**** Information shown

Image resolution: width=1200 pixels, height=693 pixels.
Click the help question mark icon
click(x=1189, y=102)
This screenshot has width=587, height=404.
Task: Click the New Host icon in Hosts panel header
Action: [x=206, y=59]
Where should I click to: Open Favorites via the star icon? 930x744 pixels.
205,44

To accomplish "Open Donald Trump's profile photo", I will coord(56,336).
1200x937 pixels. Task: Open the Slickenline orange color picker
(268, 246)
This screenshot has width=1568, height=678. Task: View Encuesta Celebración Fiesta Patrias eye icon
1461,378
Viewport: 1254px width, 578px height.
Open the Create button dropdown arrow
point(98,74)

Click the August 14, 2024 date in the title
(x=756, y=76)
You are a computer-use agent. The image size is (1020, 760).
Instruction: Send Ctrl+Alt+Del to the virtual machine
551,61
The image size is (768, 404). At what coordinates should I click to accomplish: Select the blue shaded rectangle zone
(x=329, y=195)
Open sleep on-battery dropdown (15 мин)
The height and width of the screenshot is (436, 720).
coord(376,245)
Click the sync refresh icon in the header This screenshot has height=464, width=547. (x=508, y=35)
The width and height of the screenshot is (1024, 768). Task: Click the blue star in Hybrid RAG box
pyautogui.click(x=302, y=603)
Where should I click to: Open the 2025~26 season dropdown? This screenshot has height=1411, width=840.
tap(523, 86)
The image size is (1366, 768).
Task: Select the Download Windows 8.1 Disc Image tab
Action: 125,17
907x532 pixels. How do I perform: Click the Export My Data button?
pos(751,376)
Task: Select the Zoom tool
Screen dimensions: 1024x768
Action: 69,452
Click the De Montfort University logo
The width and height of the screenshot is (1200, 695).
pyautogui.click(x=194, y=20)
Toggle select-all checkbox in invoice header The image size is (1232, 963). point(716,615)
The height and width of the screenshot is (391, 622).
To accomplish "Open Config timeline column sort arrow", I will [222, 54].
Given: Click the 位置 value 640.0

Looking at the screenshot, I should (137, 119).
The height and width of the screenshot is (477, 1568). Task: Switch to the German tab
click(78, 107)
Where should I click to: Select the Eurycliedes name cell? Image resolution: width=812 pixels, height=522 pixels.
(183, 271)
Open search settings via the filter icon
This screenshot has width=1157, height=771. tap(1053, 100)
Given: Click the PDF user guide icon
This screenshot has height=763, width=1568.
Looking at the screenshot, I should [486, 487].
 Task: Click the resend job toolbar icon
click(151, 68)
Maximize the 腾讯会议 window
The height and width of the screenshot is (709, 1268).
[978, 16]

********

From the data above, copy each line where the string "will" appears.

To accomplish "Open Donald Trump's profile photo", I will coord(56,336).
To accomplish "Open Config timeline column sort arrow", I will [222, 54].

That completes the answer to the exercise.